_TÂCHES DE L'EXERCICE_.
**1)** Dressez la liste complète des titres d'œuvres mentionnés dans le texte consacré au livre « Japon ».
**2)** Recopiez sans modification les lignes des données à traiter, de la toute première jusqu'à celle contenant « Action: [x=1023, y=22] », cette dernière incluse.

_BLOC DE TEXTE_.
/---
J'ai en ce moment sur le bureau un beau livre trouvé par mon paternel chez un bouquiniste : ça s'appelle tout bêtement "Japon", texte et (superbes) photos par un certain Nicolas Bouvier, aux éditions Rencontre, et la première édition en ma possession date de 1967. Ne vous fatiguez donc pas à le chercher, il doit avoir disparu de la circulation depuis un bon bout de temps. Comme des milliers de gens le font aujourd'hui sur le Net, il raconte le Japon, et comme si peu de gens en font l'effort, il raconte l'insaisissable ambiance qui y flotte. Ca ratisse large, passant de ses expériences personnelles à l'Histoire ou à l'économie et la bouffe. Le passage sur la tentative d'évangélisation du pays par le Vatican (grosso modo, les japonais furent choqués par l'intolérance d'une religion qui reniait toutes les autres, abhorrait la sodomie et envoyait leurs ancêtres chez Lucifer parce qu'ils n'avaient pas été baptisés - alors ils éradiquèrent les chrétiens) est incroyablement proche de l'article correspondant dans l'Encyclopédie du Savoir Relatif et Absolu, que Werber publiera 30 ans plus tard.
Au début du livre, Mr Bouvier explique également les "Kami", ces divinités multiples, parfois obscènes mais toujours terriblement humaines par leurs caractères de cochon et leurs conneries qui sont le terreau des croyances populaires de l'archipel. Dans les quelques histoires racontées, on retrouve d'ailleurs des noms que l'on aperçoit dans d'autres oeuvres faisant appel à la mythologique japonaise, et l'auteur rappelle non sans ironie que des histoires de couple à la femme bouffée par les vers au retour des Enfers ne sont pas plus tordues que la naissance d'un dieu dans une étable avec trois pèlerins et deux animaux... Mais ça n'empêche pas les occidentaux de tout poil et de toutes les époques de trouver tout ce folklore bien incompréhensible au mieux, bien ridicule au pire. Notez que ça marche dans les deux sens : quand le Japon imagine le christianisme, ça donne Chrno Crusade. Ce n'est la faute à personne, au fond : on touche au noyau dur d'une culture des plus difficiles à appréhender - et si c'était si facile de comprendre son prochain, il n'y aurait pas de guerres et on parlerait tous en javanais.
\---
_DONNÉES À TRAITER_.
/---
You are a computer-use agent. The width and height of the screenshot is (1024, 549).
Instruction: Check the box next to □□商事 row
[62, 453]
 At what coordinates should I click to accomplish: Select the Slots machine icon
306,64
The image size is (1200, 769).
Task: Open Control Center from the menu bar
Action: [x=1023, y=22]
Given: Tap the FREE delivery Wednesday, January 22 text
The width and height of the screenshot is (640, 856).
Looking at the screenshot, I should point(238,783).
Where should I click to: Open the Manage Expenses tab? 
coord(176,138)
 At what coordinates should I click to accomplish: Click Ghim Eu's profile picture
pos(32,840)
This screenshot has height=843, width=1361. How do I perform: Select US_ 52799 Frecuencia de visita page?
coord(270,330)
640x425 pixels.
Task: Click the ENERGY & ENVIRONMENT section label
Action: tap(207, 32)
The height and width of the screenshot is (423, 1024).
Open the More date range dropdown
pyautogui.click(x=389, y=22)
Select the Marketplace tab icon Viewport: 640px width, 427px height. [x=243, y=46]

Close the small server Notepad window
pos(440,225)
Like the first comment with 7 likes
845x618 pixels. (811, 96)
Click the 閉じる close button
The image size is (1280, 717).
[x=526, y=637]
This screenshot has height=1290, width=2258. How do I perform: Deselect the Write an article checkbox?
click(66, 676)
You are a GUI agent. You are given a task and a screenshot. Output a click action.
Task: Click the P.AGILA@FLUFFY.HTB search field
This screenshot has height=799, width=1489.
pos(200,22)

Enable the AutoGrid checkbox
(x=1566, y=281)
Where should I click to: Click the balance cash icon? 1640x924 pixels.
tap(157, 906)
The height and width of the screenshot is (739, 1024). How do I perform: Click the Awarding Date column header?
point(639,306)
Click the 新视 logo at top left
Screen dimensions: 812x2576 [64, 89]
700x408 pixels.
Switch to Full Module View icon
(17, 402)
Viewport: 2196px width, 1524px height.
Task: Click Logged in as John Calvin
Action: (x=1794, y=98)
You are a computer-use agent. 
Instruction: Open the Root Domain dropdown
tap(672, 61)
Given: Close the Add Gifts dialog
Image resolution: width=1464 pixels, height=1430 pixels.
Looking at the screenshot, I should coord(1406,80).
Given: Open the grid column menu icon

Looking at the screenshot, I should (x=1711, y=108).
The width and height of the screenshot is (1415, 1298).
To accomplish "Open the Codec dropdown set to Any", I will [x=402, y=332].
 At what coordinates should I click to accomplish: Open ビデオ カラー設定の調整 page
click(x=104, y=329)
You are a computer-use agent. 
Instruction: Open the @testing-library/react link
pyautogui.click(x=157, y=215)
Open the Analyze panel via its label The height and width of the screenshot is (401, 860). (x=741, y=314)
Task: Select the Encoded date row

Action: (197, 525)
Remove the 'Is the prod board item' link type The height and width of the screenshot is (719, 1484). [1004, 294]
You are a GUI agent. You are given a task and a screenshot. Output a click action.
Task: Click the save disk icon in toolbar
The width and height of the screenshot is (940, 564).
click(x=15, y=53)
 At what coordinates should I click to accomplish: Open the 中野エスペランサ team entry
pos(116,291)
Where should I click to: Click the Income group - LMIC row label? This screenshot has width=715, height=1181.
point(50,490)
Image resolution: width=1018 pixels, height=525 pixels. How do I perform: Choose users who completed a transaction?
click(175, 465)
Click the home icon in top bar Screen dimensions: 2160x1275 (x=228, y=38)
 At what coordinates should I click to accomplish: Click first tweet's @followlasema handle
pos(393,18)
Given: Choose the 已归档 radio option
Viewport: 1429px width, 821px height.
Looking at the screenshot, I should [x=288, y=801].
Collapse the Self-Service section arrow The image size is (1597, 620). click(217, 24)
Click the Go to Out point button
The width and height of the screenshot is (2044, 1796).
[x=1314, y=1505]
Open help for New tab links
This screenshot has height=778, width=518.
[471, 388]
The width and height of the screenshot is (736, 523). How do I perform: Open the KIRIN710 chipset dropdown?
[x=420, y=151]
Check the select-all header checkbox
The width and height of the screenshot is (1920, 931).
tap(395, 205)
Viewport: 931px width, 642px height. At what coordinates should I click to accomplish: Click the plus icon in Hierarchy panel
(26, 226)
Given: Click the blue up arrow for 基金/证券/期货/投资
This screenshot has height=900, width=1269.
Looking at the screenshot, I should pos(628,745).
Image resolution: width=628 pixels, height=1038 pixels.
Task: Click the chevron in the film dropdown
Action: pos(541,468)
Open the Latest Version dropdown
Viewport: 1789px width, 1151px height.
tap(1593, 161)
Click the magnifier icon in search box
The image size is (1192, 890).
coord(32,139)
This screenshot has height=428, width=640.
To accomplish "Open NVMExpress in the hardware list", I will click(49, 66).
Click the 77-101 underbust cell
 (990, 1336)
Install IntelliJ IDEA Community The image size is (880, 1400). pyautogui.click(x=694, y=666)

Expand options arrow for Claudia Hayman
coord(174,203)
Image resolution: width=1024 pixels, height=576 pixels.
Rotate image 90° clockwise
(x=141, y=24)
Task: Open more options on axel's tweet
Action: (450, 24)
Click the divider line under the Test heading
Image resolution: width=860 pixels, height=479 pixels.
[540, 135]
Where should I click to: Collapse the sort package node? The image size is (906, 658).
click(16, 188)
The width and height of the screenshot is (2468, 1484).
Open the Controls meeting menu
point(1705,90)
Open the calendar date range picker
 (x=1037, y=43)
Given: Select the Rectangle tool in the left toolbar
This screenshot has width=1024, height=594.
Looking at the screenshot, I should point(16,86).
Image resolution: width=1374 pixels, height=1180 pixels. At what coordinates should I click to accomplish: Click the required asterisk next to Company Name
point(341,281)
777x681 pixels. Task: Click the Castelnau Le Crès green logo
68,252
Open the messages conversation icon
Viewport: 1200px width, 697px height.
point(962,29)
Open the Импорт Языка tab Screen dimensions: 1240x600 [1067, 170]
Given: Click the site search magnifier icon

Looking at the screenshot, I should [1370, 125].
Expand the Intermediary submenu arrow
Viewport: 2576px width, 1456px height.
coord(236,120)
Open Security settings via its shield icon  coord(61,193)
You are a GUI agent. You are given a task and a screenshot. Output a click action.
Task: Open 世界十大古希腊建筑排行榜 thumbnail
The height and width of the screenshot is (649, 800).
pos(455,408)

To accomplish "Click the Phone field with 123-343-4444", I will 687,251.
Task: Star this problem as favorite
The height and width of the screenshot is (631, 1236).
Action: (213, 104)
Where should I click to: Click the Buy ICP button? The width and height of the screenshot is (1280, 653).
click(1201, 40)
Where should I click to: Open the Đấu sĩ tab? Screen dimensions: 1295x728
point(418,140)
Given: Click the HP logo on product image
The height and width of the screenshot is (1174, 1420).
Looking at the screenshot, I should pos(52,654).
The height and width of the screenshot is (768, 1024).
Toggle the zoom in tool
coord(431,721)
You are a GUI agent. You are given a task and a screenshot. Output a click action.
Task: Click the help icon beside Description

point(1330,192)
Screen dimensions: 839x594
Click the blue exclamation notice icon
\---
_RÉPONSES PAR TÂCHE_.
**1)**
- Japon
- Encyclopédie du Savoir Relatif et Absolu
- Chrno Crusade

**2)**
You are a computer-use agent. The width and height of the screenshot is (1024, 549).
Instruction: Check the box next to □□商事 row
[62, 453]
 At what coordinates should I click to accomplish: Select the Slots machine icon
306,64
The image size is (1200, 769).
Task: Open Control Center from the menu bar
Action: [x=1023, y=22]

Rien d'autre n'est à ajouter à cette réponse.